Return the lines below exactly, please, from the one containing "You are a computer-use agent." through the last one, both included, and leave out any pictures.

[Stored records]
● ● ●

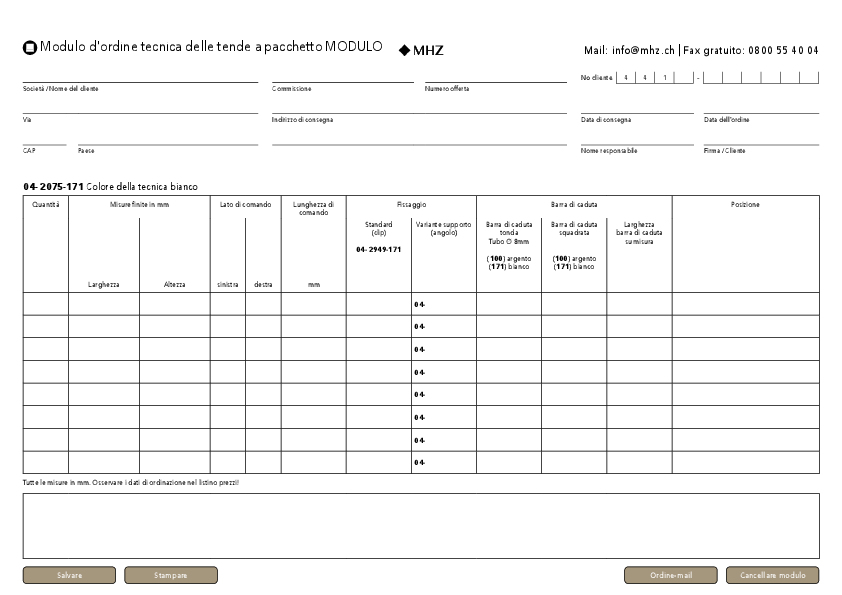Click the Società / Nome del cliente field
Viewport: 842px width, 595px height.
coord(140,76)
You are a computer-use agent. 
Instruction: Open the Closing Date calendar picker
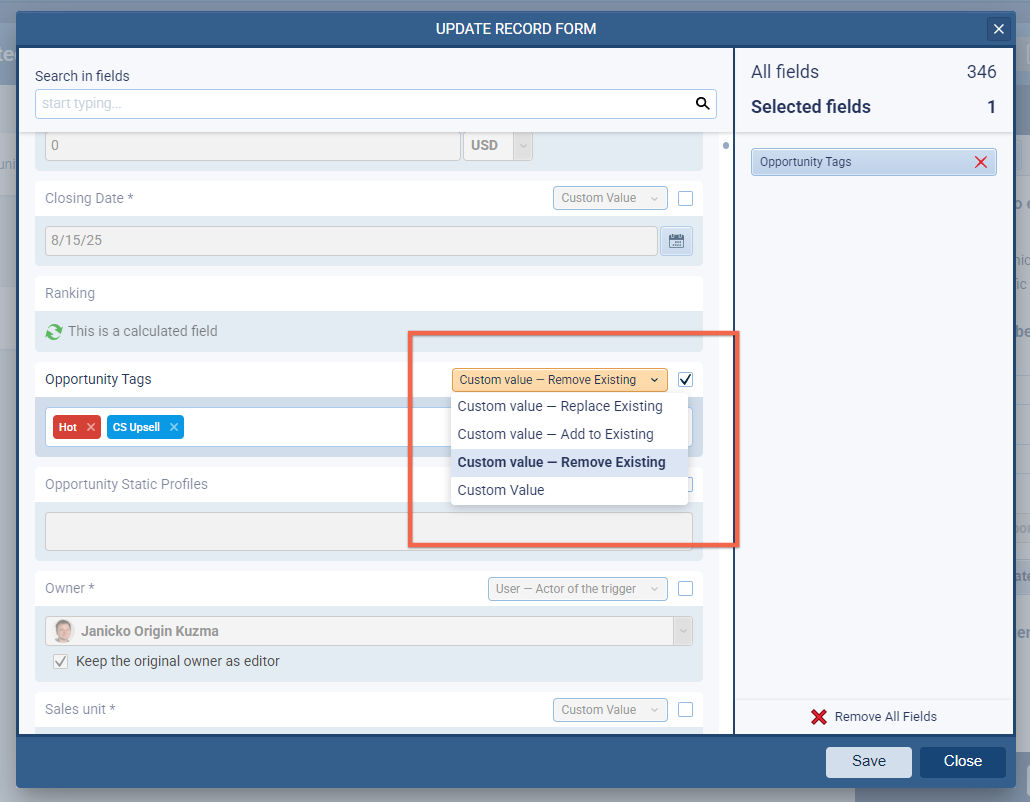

● ● ●

• [Completed exercise]
You are a computer-use agent. 
Instruction: Open the Closing Date calendar picker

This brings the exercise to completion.